In the same linear way as the volume of the house, a piece of furniture is integrated to accommodate kitchen, fireplace, and books, functioning as the mediator of the program. In conjunction with other treatments of the furniture, it was sought to highlight and lose areas such as services and bathrooms where the wooden caps mimic the accesses.
The materiality of the house is accomplished with local stone that contrasts in the project as an integrative element of the landscape, shaping the most solid volumes, generating together with glass a greater contrast of the openings. We work with different types of woods to generate a variation of tones that seek to create a natural reading of the space. Inside, the stone is transformed into an almost sculptural texture, framed by steel, wood and the same spatiality of the house that at the same time, shares the ambiguity between the interior and exterior that the open facades allows.

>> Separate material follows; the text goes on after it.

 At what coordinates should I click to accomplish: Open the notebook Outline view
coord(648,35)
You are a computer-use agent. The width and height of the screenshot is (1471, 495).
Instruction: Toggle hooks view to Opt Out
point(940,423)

The structure of the house is a hybrid of system where traditional methods meet prefabricated materials to establish a dialogue between efficiency and a warm feeling overall. Steel columns and beams accentuate the project linearity as part of the design. This variation requires a greater integration into the joints of each material, framed with intermediate treatments, as the steel beams and the wooden frames lighten the visual weight of its joints.